今、遠い結びつきこそが重要だ

東日本大震災が起こったとき東京にいた。

当初原発の影響が懸念されていたため、知人のつてで九州に避難場所を確保してくれるという話が出たが、祖母が福島県に住んでいることから可能な限りあらゆる情報ソースを漁り、原子力発電所の構造的欠陥がどこにありそれによる放射能や放射性物質による健康被害のリスクがどれほどのものであるのか科学的に考察した結果、移動の必要は無いと判断したので結局断った。

 

私たちはどこにいてもその土地に潜むリスクを抱えている。

世界規模でマネークラッシュが次々に起きている今では自然災害よりも金融危機のようなシステマティックな災害の方が衝突の可能性は高いかもしれない。

ちなみに世界的な金融危機の今後の動向に対する考察はそのうち書こうと思う。

そうした突如起こるかもしれない種々のリスクを回避するには何より即座に移動を可能にする機動力、つまり土地依存度を下げることが必須なのは言うまでもないが、移動後の生活環境を考えたときに移動先に知人がいるのといないのでは状況は全く異なる。

 

幸い私はあるまとまった期間をヨーロッパ各地で過ごしていたので、そこで得た友人に頼み込めば住む場所と簡単な仕事の紹介くらいは確保できるだろう。

もちろん逆の立場となった場合には手厚くサポートしたいと考えている。

 

そうした災害リスクのようなネガティブな面だけでなく、世界にはその時代に応じてホットな都市、いわゆる中心都市と呼ばれるものがあり、例えば今ならアメリカ西海岸のように最先端の産業が栄える都市が形成するネットワークに参加するためにも移動可能な範囲を増やしておくことは重要だ。

 

人脈、仕事、言語を含む適応のための文化的な基礎の3つを有することができた土地を「拠点」と呼んでいる。

 

個人的に今最もリスクの少ない土地は南半球の特に東南アジア諸国とオセアニアだと考えている。

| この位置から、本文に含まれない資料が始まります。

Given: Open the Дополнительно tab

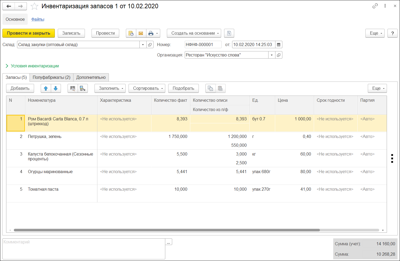Looking at the screenshot, I should (x=91, y=78).
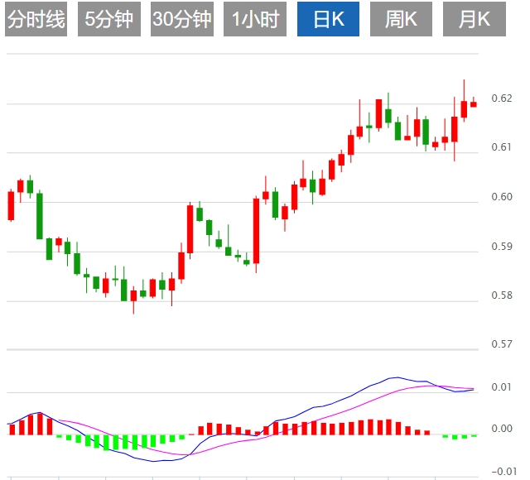Select the 5分钟 chart tab
Viewport: 530px width, 480px height.
tap(109, 19)
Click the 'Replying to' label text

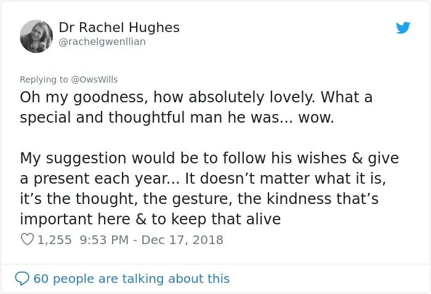coord(44,80)
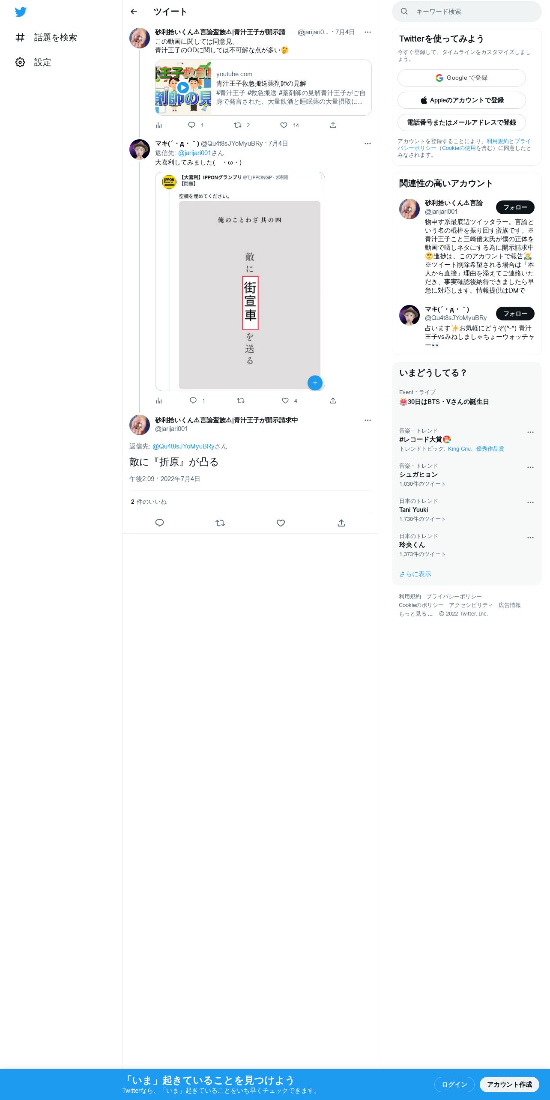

来年の初頭に東南アジアに拠点をつくり、同時に中心都市であるアメリカ西海岸に移動するための言語的支柱をつくるのが今後のプランである。

 

中心都市は金融業が興った19世紀以降、ジェノバ→アムステルダム→ロンドン→ボストン→ニューヨーク→サンフランシスコと移行してきた。

これは移民の流れに準じており、大局的にはヨーロッパから北アメリカ大陸への移行とみることができる。

 

とはいえ生きてきた四半世紀をアメリカ全盛時代に過ごしてきた者としてはこの変化を実感を伴ってイメージすることは難しいのだが、今後四半世紀のうちにアメリカ帝国終焉とアジアへの中心都市の移動を目の当たりにするのだろう。

 

そのとき中心都市となる場所はどこだろう。